WHAT YOU NEED TO DO: Show, copied in full, each line of the listing below that contains the string "click". Uppercase and lowercase letters count as different.

DATA SUPPLIED:
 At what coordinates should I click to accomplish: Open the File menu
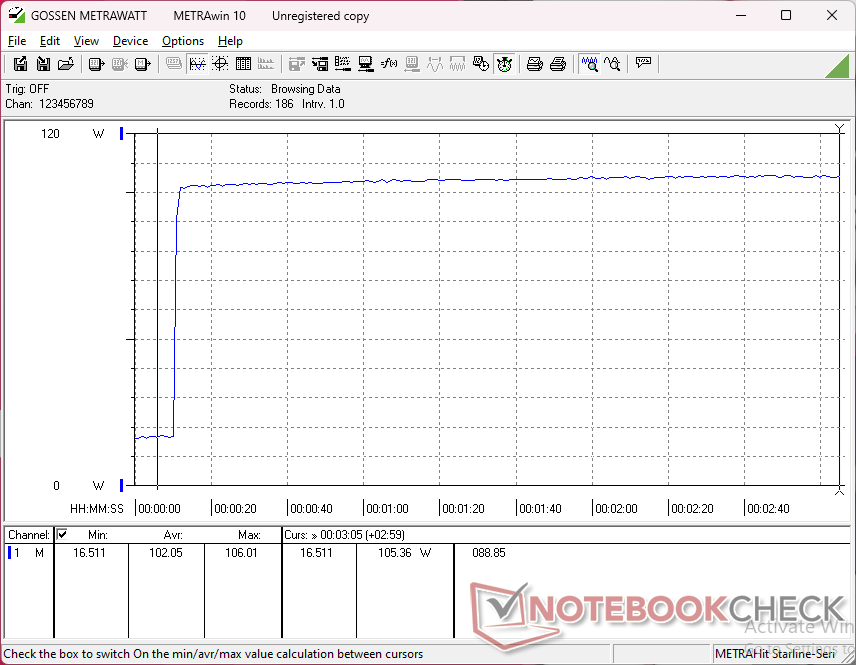pos(17,41)
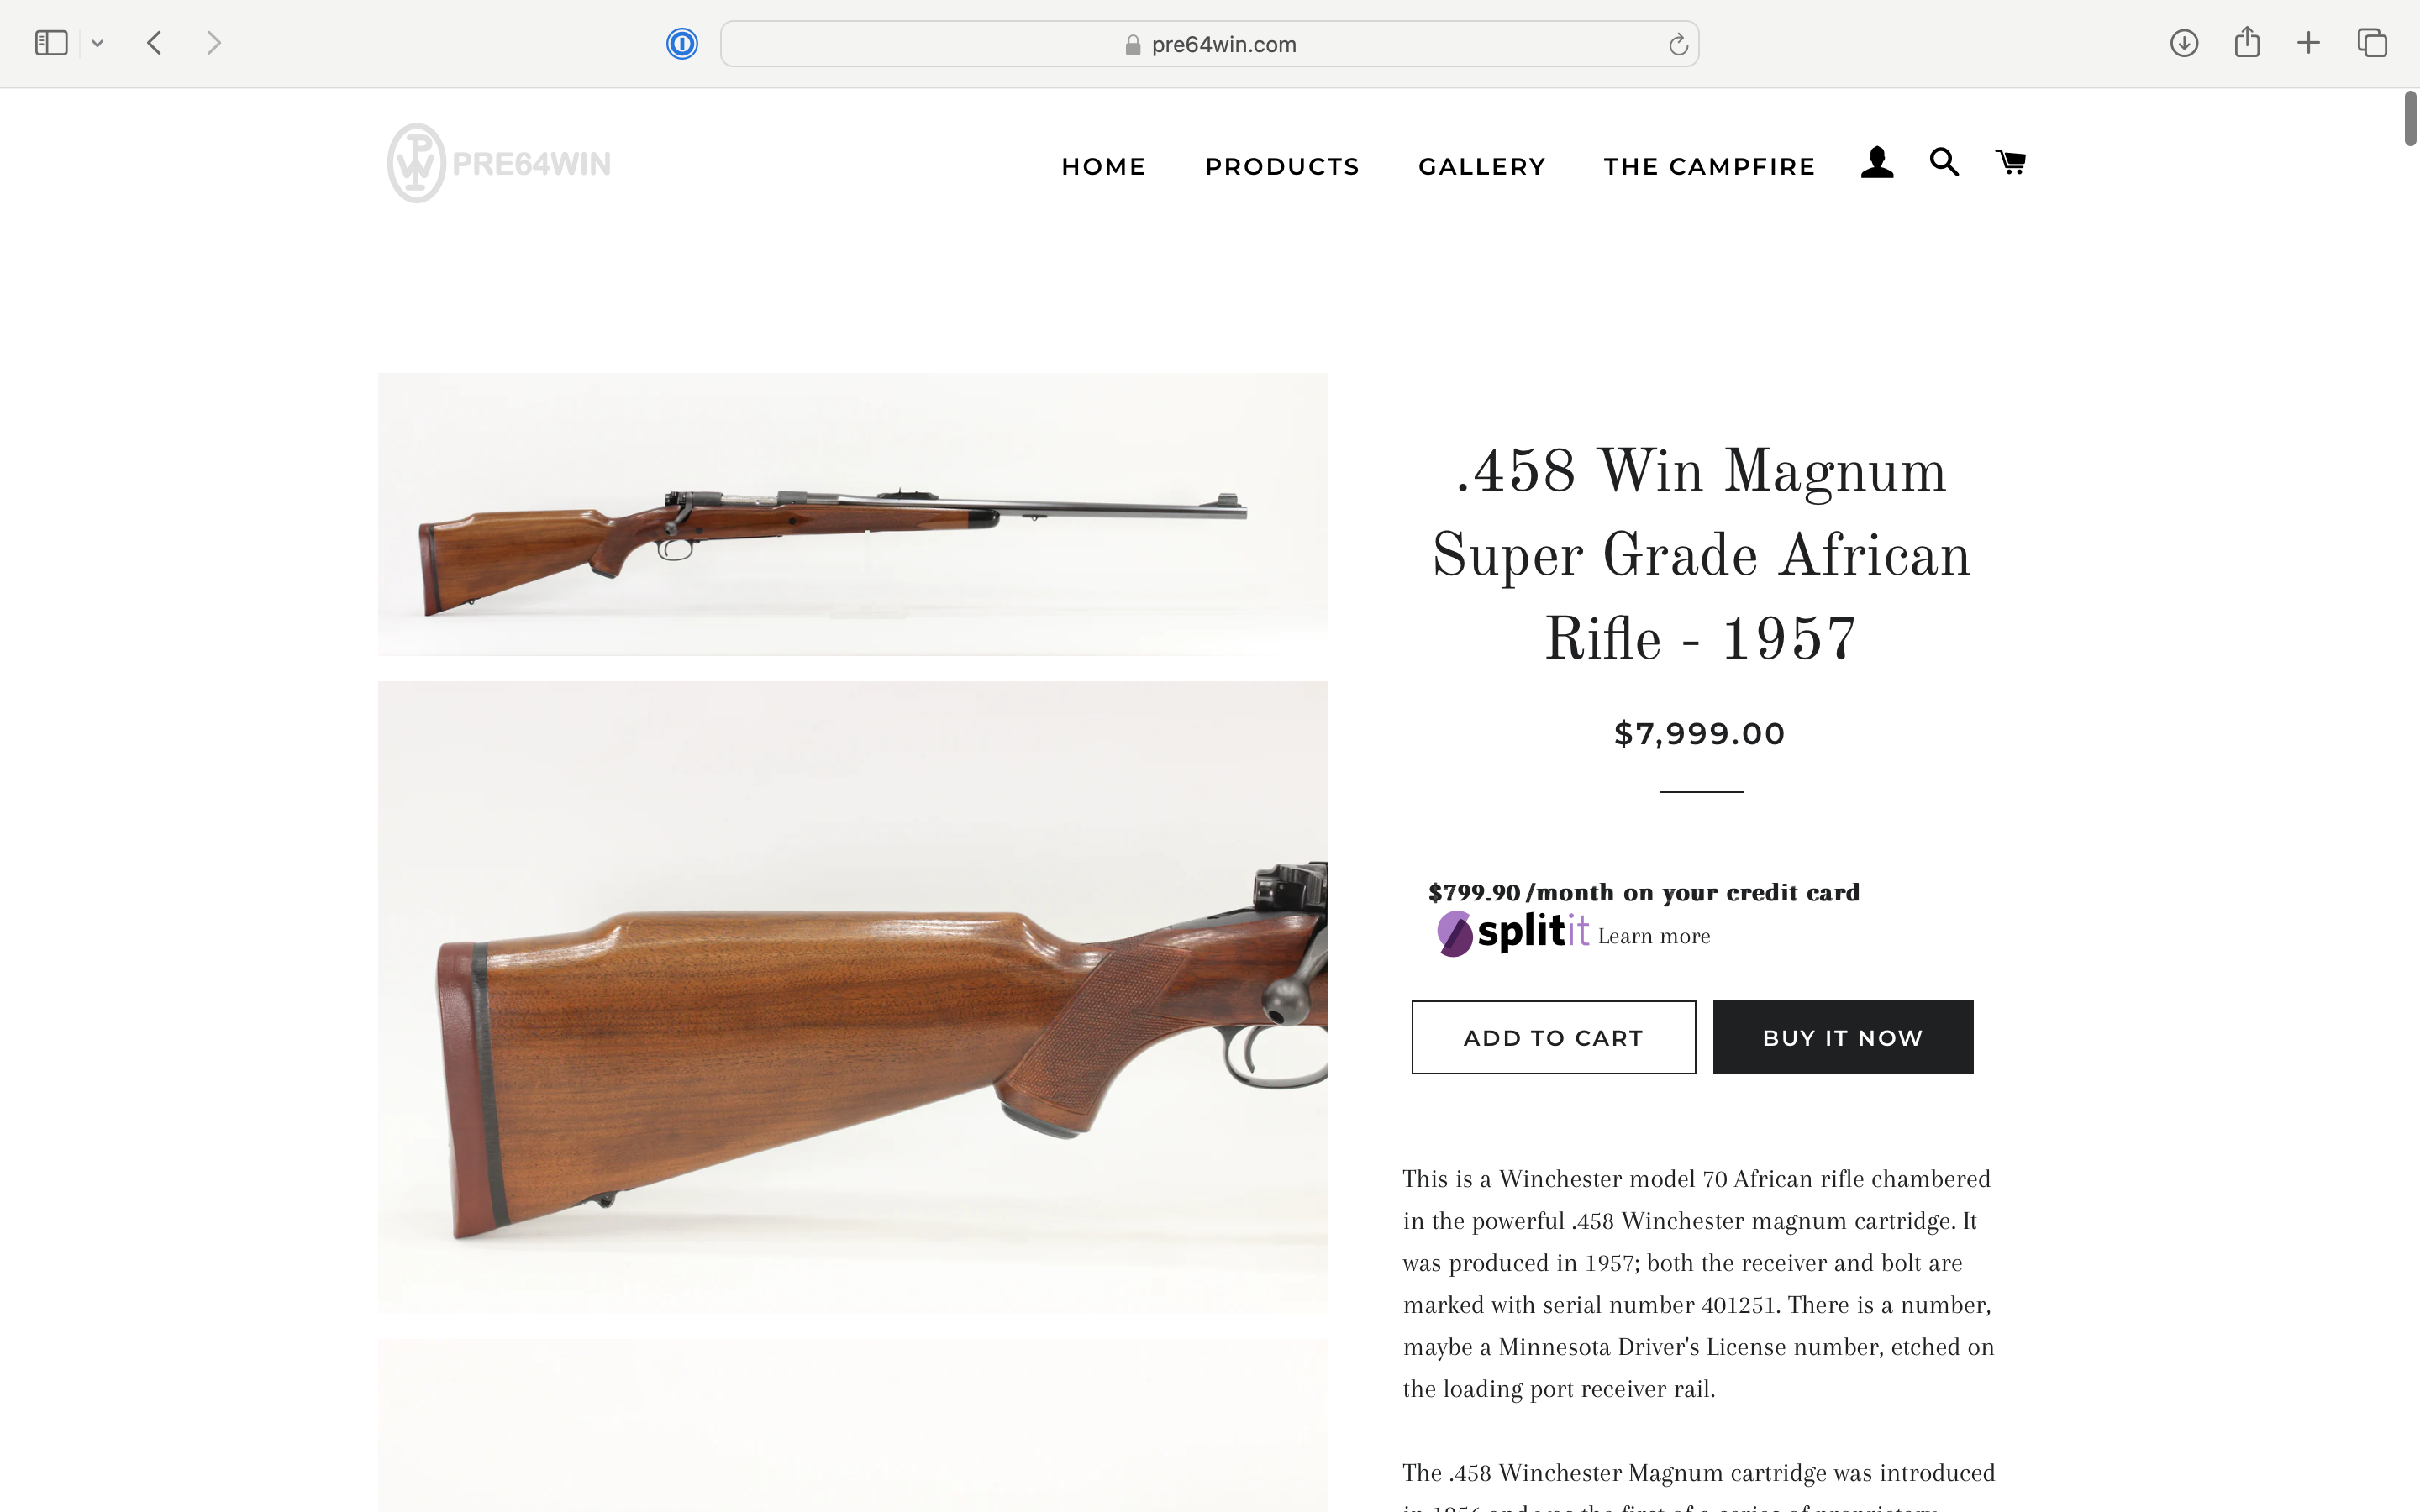Viewport: 2420px width, 1512px height.
Task: Show the tab overview icon
Action: (2372, 43)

RESULT:
 At what coordinates should I click to accomplish: Open the File menu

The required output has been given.